The only gotcha here is to set the BINL BM-Mode (whatever the fuck that is) to 3, as that makes Serva push out the SecureBoot enabled bootloader instead of the default one. I didn’t use proxyDHCP because I these were going on their own totally separate network to my home network.

Everything worked perfectly except for one catch – this prompt for a username and password so Serva’s Windows PE thingy that kicks off the Windows install process knows which shared folder to suck the files down from. It’s easy to type the username and password, but I wanted to plug the laptop in, turn it on, tell it to PXE boot, walk away and return with a completed Windows install.

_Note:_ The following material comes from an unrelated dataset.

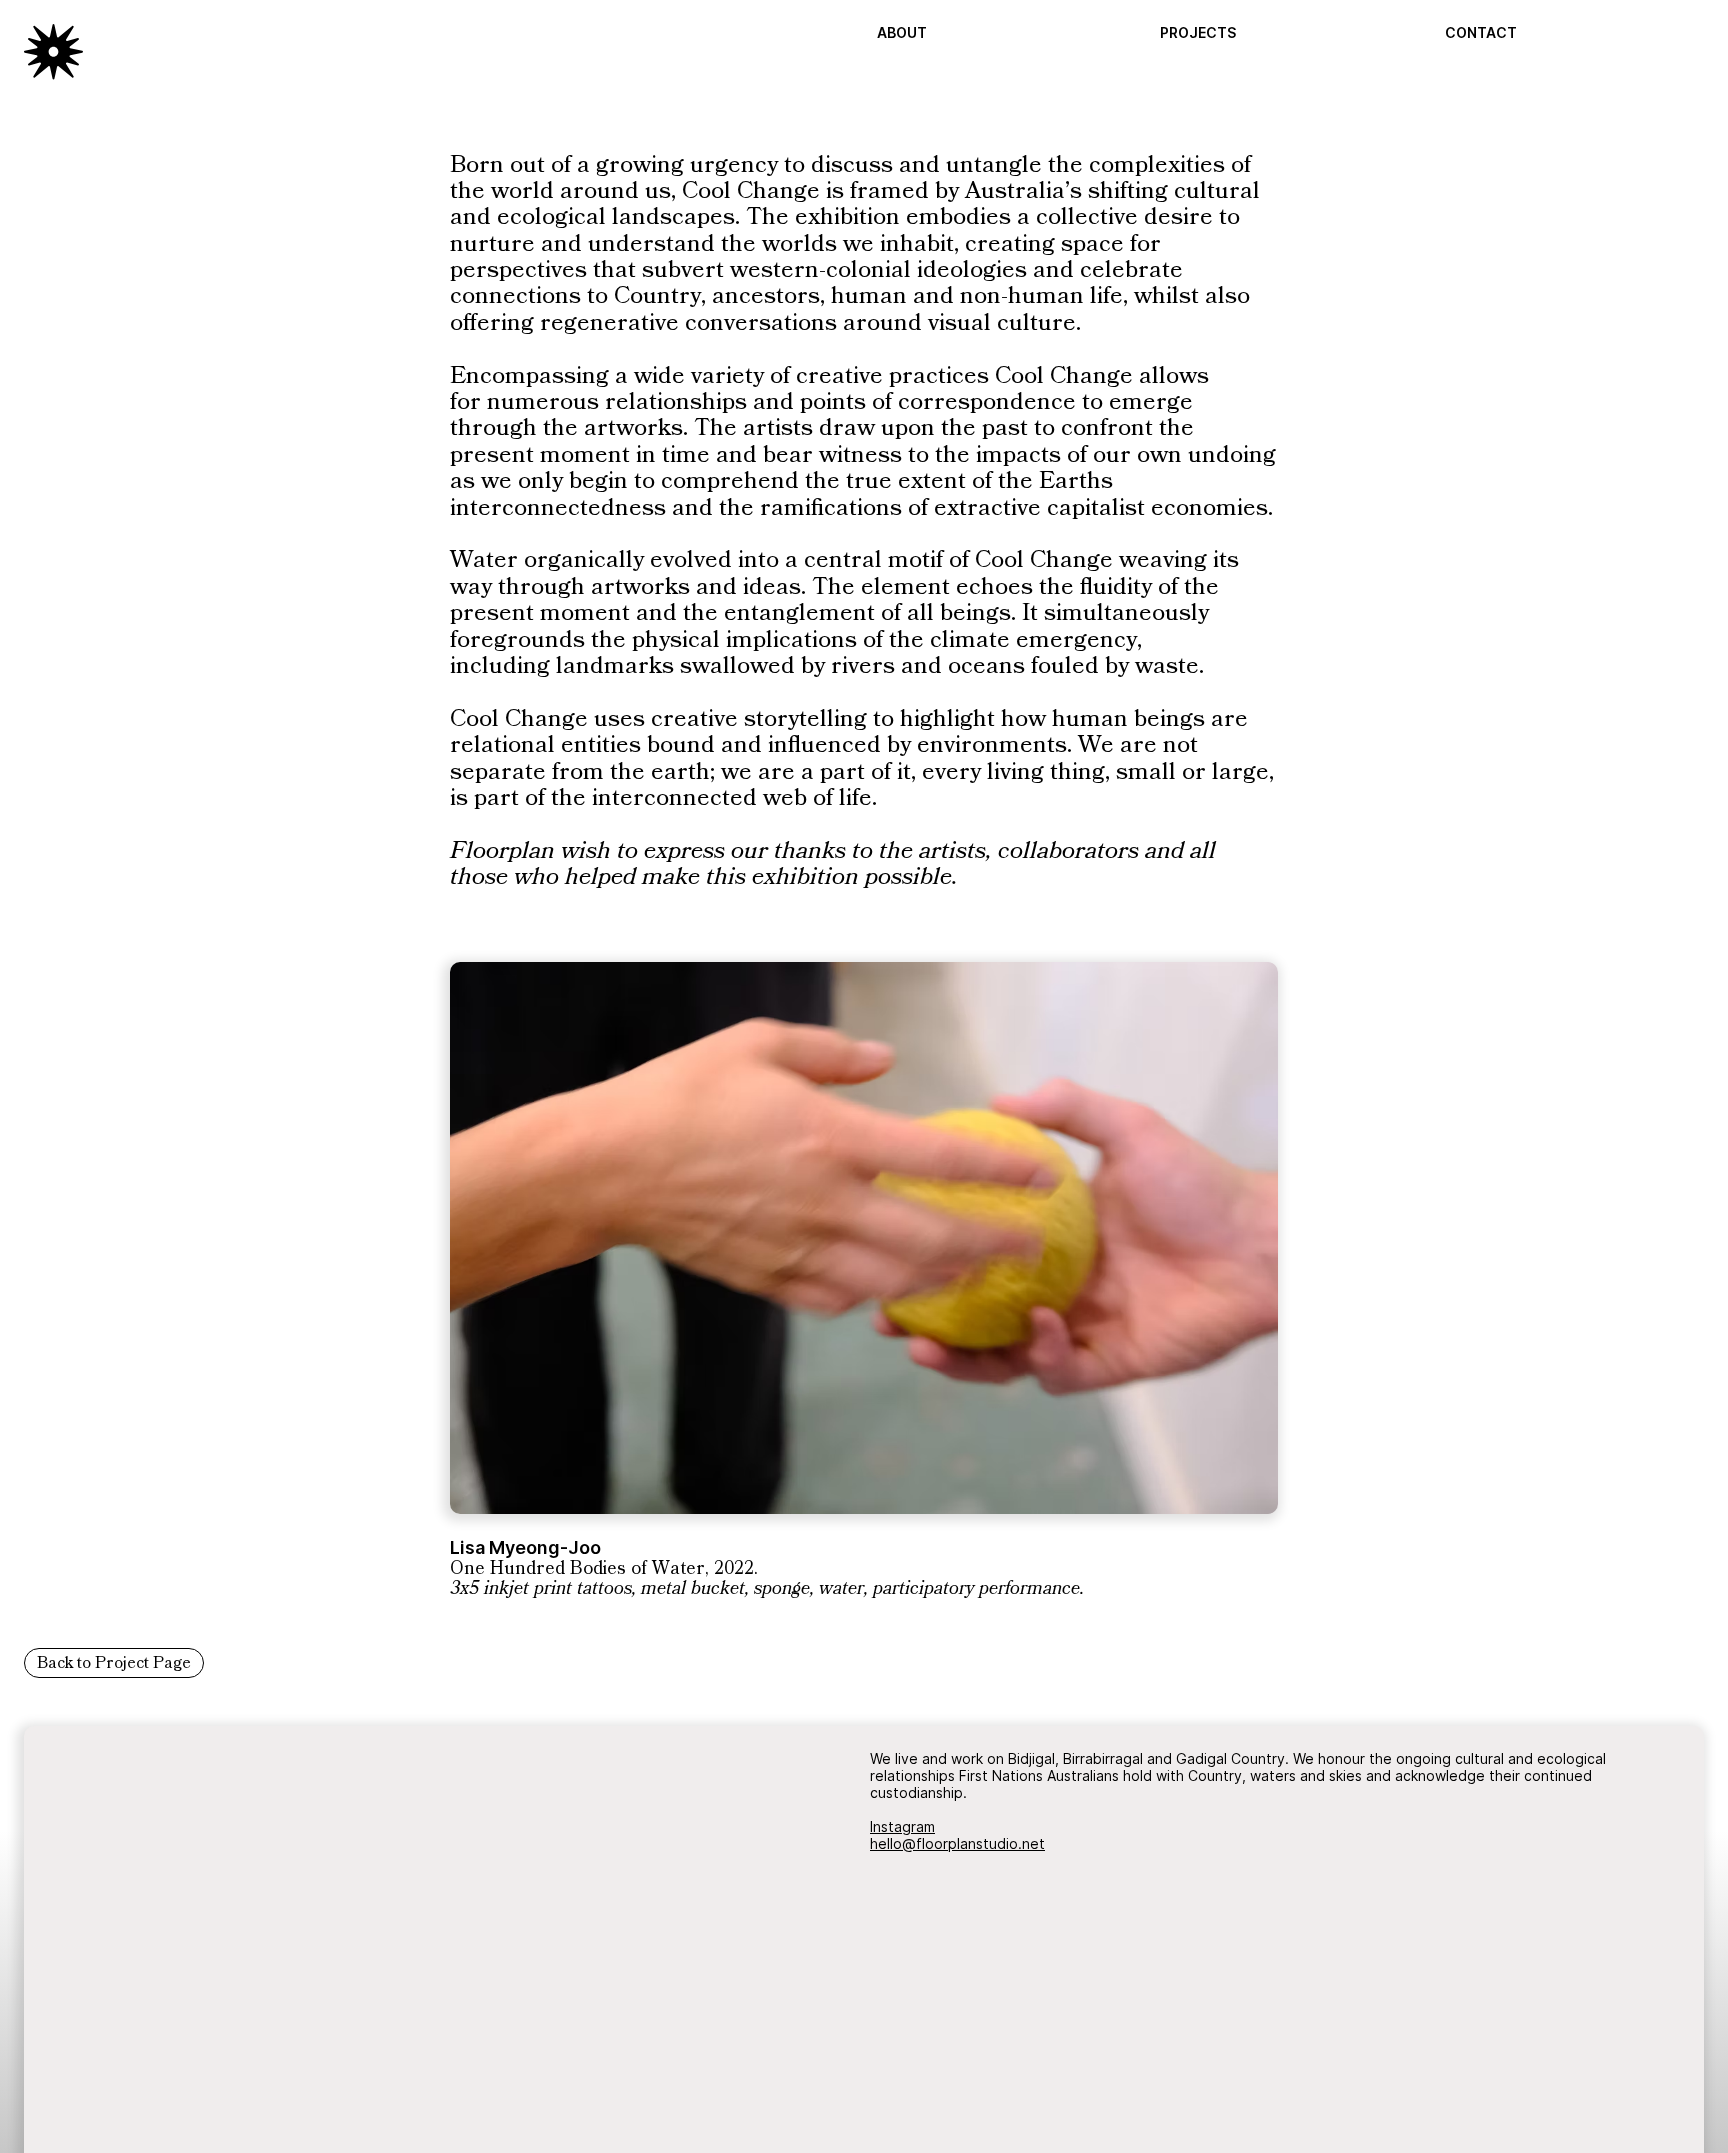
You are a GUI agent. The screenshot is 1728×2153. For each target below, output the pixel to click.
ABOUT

The prompt for authentication details that was slowing me down

Luckily all you have to do is create a file called Unattend.ini in the WIA_WDS directory that contains the share’s username and password even if you make the share totally anonymous, it will still come up with a prompt you’ll need to press Enter on to continue – so using the ini file is the only way for a proper unattended install. The ini file syntax is located in ServaReadme.txt.

Read that readme file!

I ended up spending almost $200 on software to do this when if it wasn’t for SecureBoot, I could have used a simple Linux solution but hey, it was worth it to get the job done right. Technically I can image hundreds of laptops at once, but I came up against a physical limit of 6 laptops at once as that’s all I could fit on a table. Next time I’ll get a bigger table and use both sides of the table with all the cables and shit running down the middle and try do 16 or more simultaneously.

Disregard the ironing board in the background, this is my spare room alright?